Consumer capitalism, with its efforts to standardise consumption and to shapes tastes through advertising, plays a basic role in furthering narcissism. The idea of generating an educated and discerning public has long since succumbed to the pervasiveness of consumerism, which is a `society dominated by appearances'. Consumption addresses the alienated qualities of modern social life and claims to be their solution: it promises the very things the narcissist desires -- attractiveness, beauty and personal popularity -- through the consumption of the `right' kinds of goods and services. Hence all of us, in modern social conditions, live as though surrounded by mirrors; in these we search for the appearance of an unblemished, socially valued self.
On the level of personal relations, Lasch agrees, there is a new search for intimacy. However, intimacy becomes unobtainable as a consequence of the very circumstances which lead individuals to be concerned to achieve it. The inability to take a serious interest
-- 173 --
in anything other than shoring up the self makes the pursuit of intimacy a futile endeavour. Individuals demand from intimate connections with others much greater emotional satisfaction and security than they ever did before; on the other hand, they cultivate a detachment necessary to the maintenance of narcissistic ego defences. The narcissist is led to make inordinate demands on lovers and friends; at the same time, he or she rejects the `giving to others' that this implies.
The decline of the patriarchal family, and indeed the family in general, according to Lasch, is closely connected to the rise of narcissism. In place of the old `family authority', and also the authority of traditional leaders and sages, there has arisen a cult of expertise. The new experts are an intrinsic part of the therapeutic culture of narcissism. A `new paternalism' has arisen in which experts of all types minister to the needs of the lay population. Many modern forms of expertise do not derive from the fulfilment of genuinely felt needs; in some large part the new experts have invented the very needs they claim to satisfy. Dependence on expertise becomes a way of life. Here we reconnect closely with narcissism, because the narcissistic personality originates as a defence against infantile dependency. Since in modern societies dependence extends into most areas of adult life, narcissism becomes intensified as a reaction to the feelings of powerlessness thus engendered.

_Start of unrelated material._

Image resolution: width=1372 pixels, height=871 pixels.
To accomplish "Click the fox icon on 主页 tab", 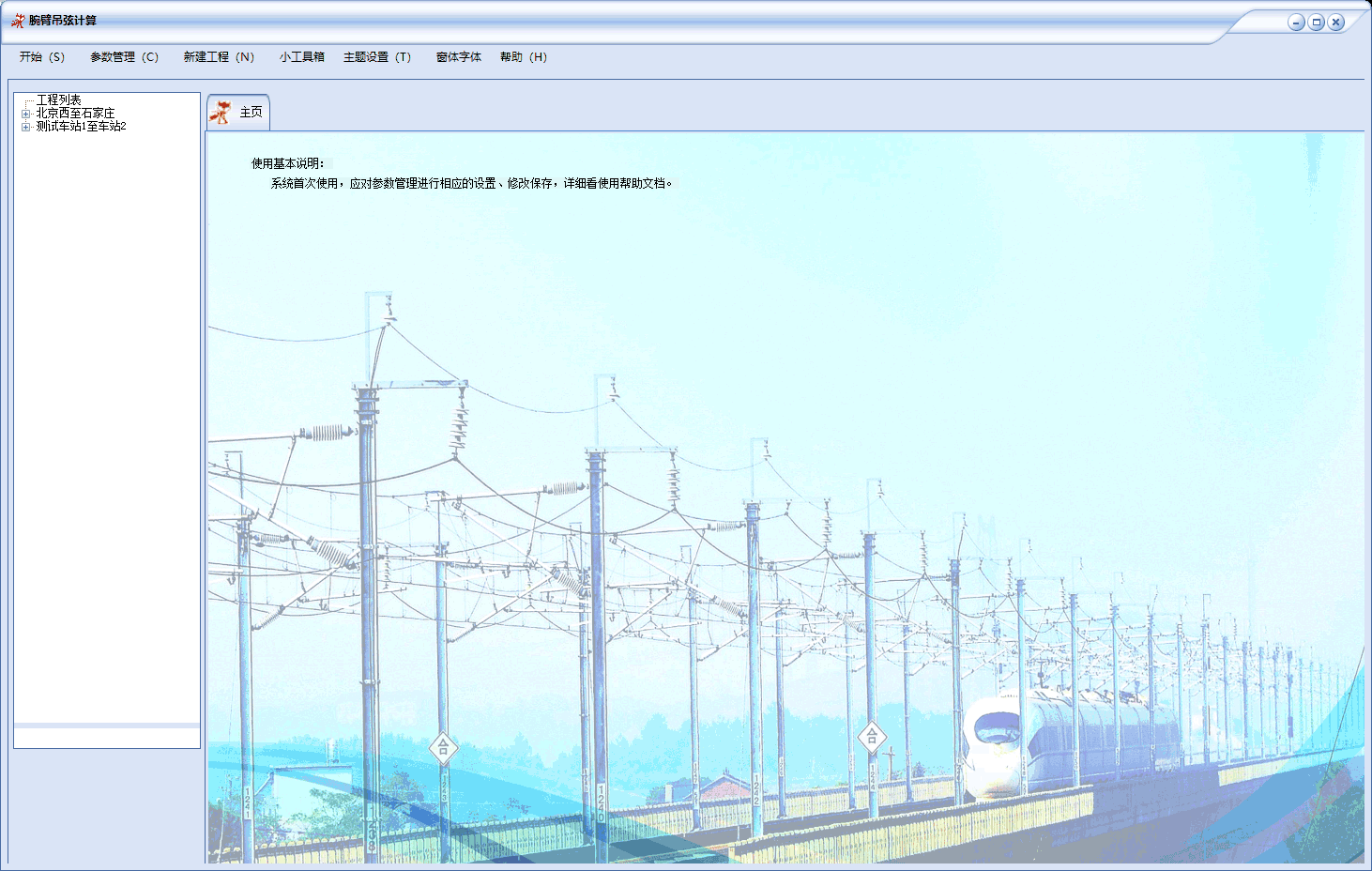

In subsequent writings Lasch has elaborated, and somewhat modified, his original position. The theme of survival, in an encroaching and disturbing external world, is accentuated. Survival, Lasch emphasises, is the common preoccupation of individuals in day-to-day life as well as of social networks such as peace or ecological movements. In the contemporary era, survival has become a matter of overriding importance; yet the very publicising of the issue, which itself becomes almost an item of routine, produces a lethargic response on the individual level. The dramatising of the risks humanity now faces is a necessary enterprise, and some of the social pressures and movements it has helped to stimulate represent our best hope for the future; yet continual talk of apocalypse creates a siege mentality which is numbing rather than energising. What Lasch previously called the `culture of narcissism' he has subsequently come to term the `culture of survivalism'. Modern life increasingly comes to be
-- 174 --
patterned after the strategies of individuals forced to confront situations of great adversity, in which only a `minimal self', defensively separated from the outer world, exists. Apathy towards the past, renunciation of the future, and a determination to live one day at a time -- such an outlook has become characteristic of ordinary life in circumstances dominated by influences over which individuals feel they have little or no control.